Work required -
Please set down each of the lines below once more, exactly, omitting all pictures.

Records for the task -
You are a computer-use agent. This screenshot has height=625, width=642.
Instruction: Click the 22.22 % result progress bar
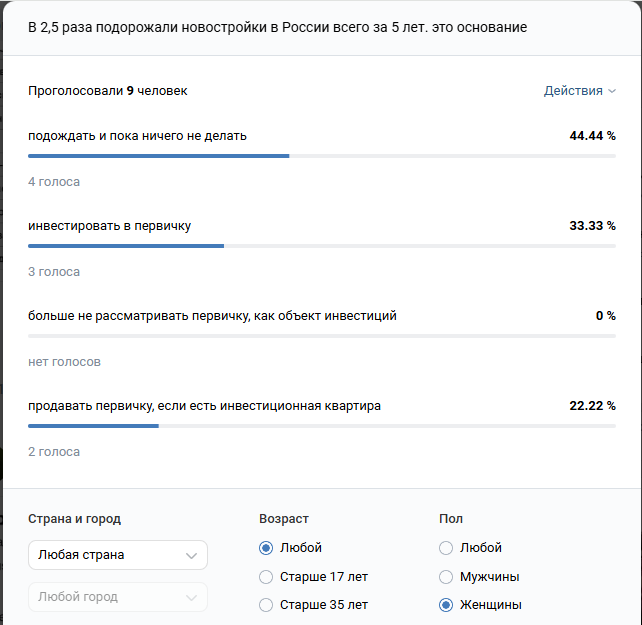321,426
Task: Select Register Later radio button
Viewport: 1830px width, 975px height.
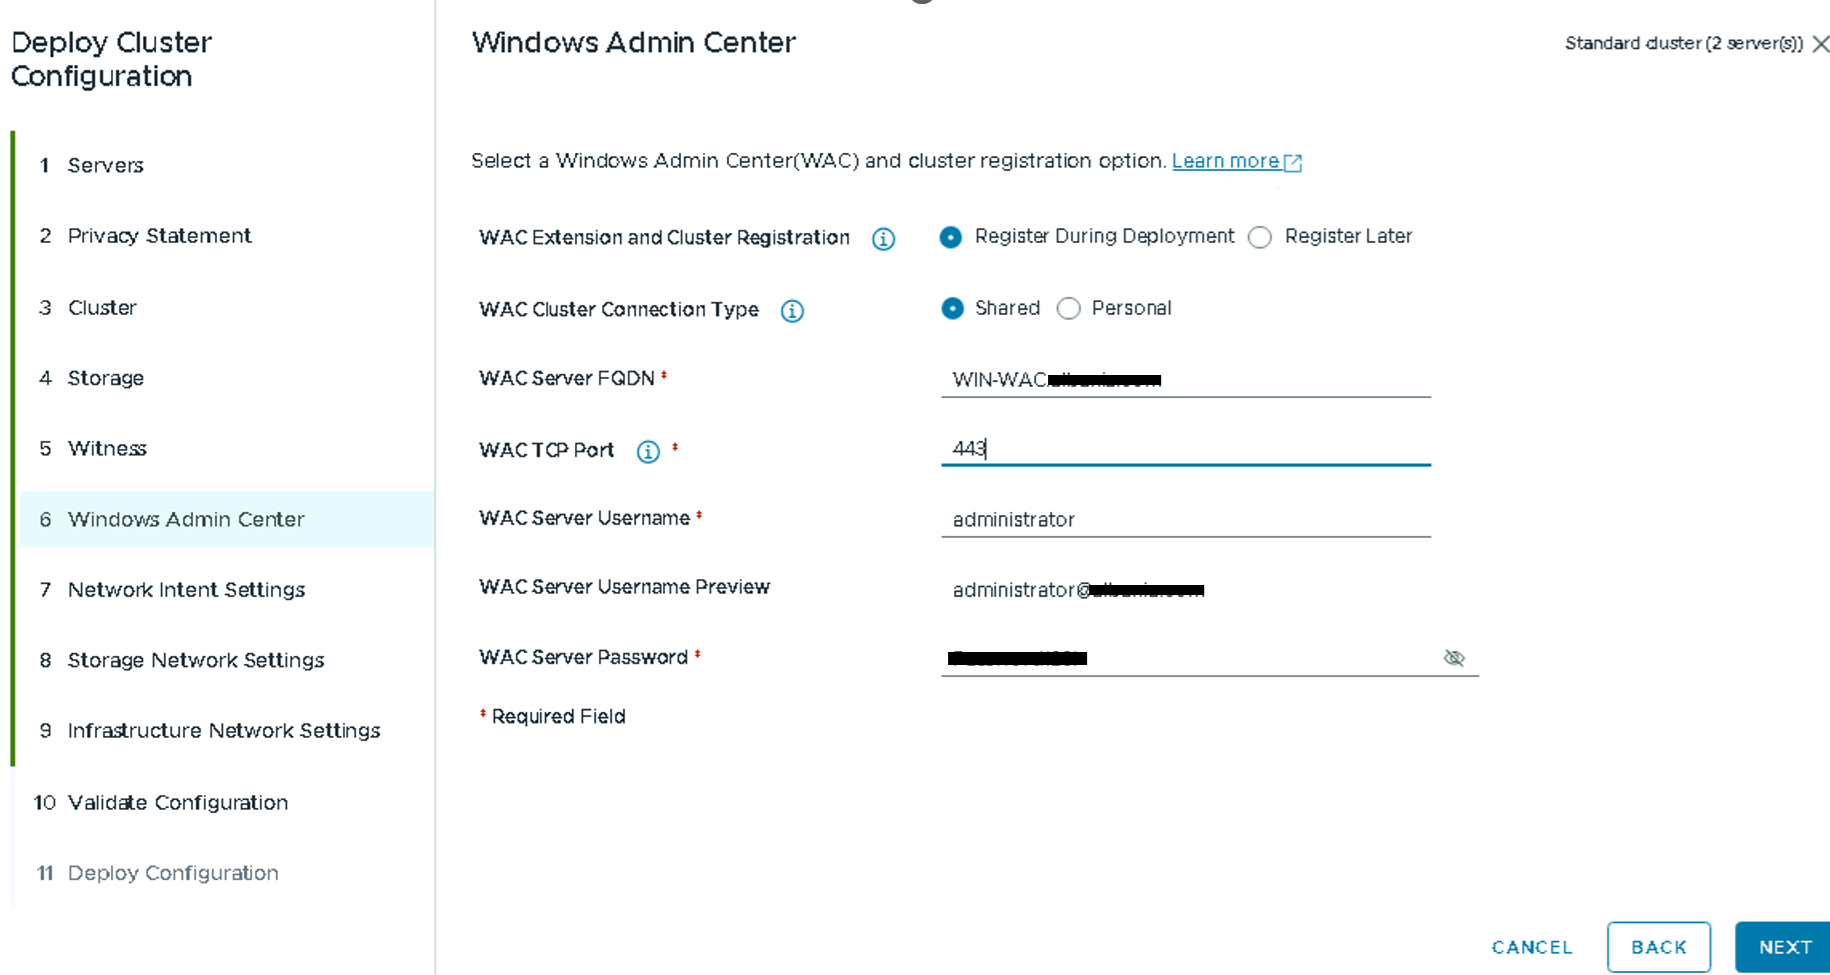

Expected output -
You are a computer-use agent. This screenshot has height=625, width=642.
Instruction: Click the 22.22 % result progress bar
321,426
Task: Select Register Later radio button
Viewport: 1830px width, 975px height.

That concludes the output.